Каждый шел к себе домой по извилистой кривой,
кто убогий кто больной кто с отбитой головой.
Но по светлому пути вдруг надумали идти,
но при полной слепоте напоролись в темноте.
А над родиной моей воронье да черный дым,
только слезы да кресты тем кто умер молодым
только шрамы да рубцы от не виданной любви,
только свечи да кресты не вернувшимся с войны.

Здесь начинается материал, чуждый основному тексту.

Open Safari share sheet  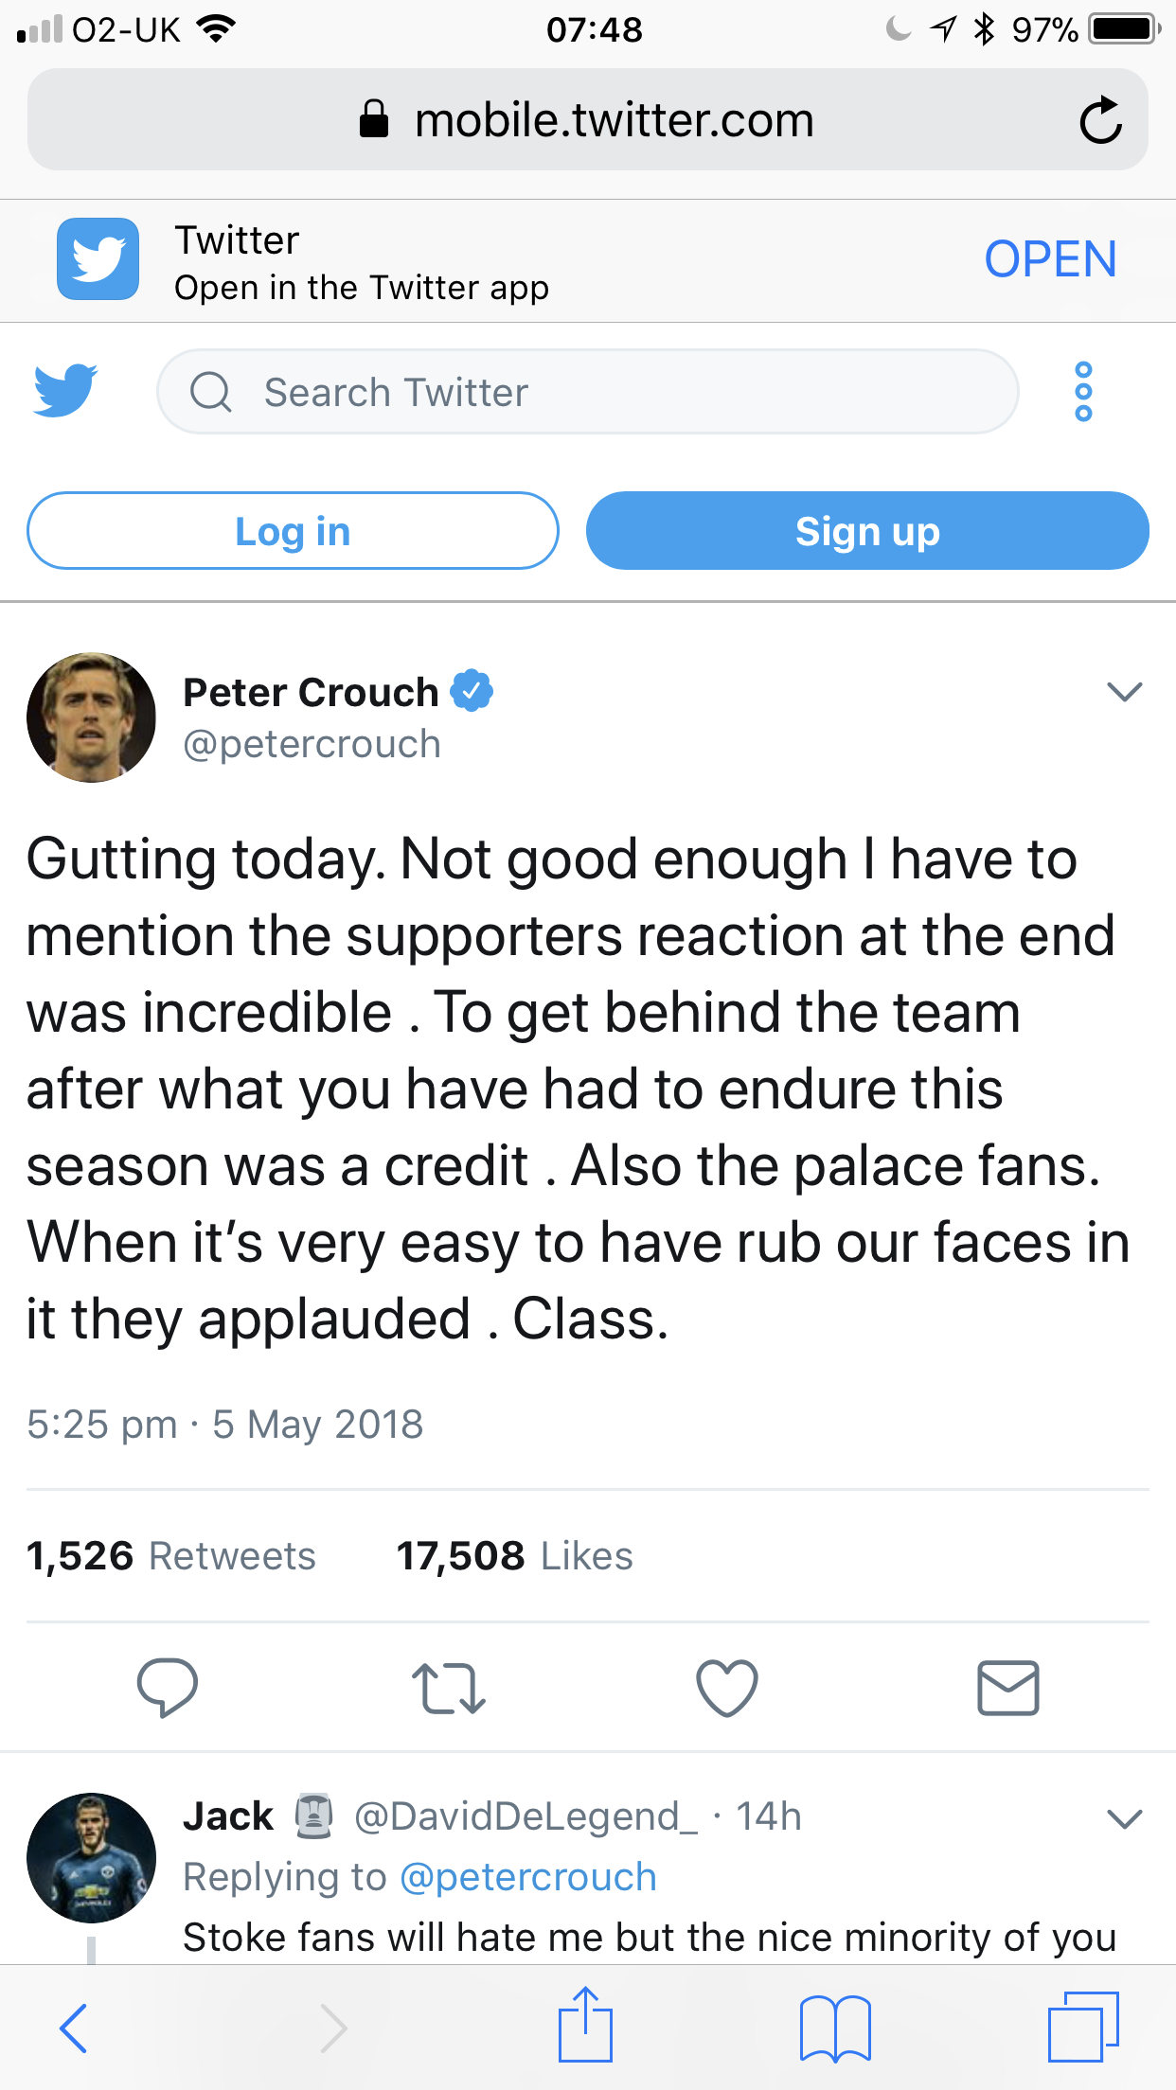coord(585,2026)
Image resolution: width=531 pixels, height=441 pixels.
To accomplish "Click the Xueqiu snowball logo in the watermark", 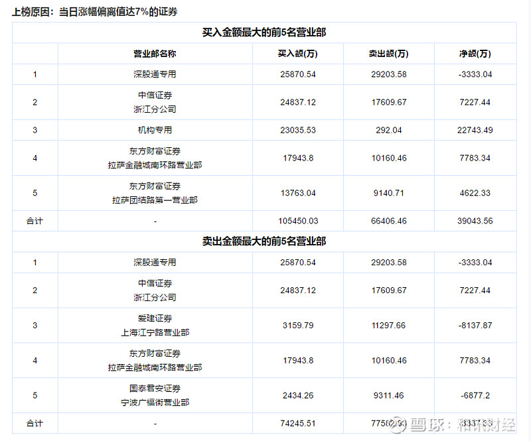I will 396,425.
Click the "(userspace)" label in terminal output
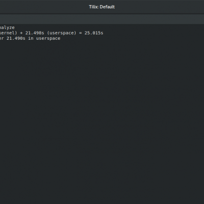The image size is (204, 204). coord(62,33)
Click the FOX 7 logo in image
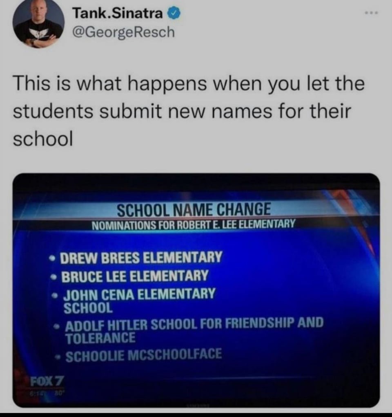 click(47, 381)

До смерти клялась в любви,
клялась прижать к своей груди
называлась родиной не являясь таковой
только шрамы на руках от не виданной любви
целовала до крови, обнимала до смерти.
She swore love to death
swore to press against her chest
called homeland not being such.
Only scars on her hands from unseen love
kissed to blood, hugged to death.
Everyone walked to their home along a winding curve,
who is wretched, who is sick, who has a broken head.
But suddenly they decided to go along the bright path,
but with total blindness ran into the dark.
And over my raven’s homeland, and black smoke,
only tears and crosses to those who died young
only scars and scars from unseen love,
only candles and crosses not returned from the war.
She swore love to death
swore to press against her chest
called homeland not being such
only scars on her hands from unseen love
kissed to blood, hugged to death.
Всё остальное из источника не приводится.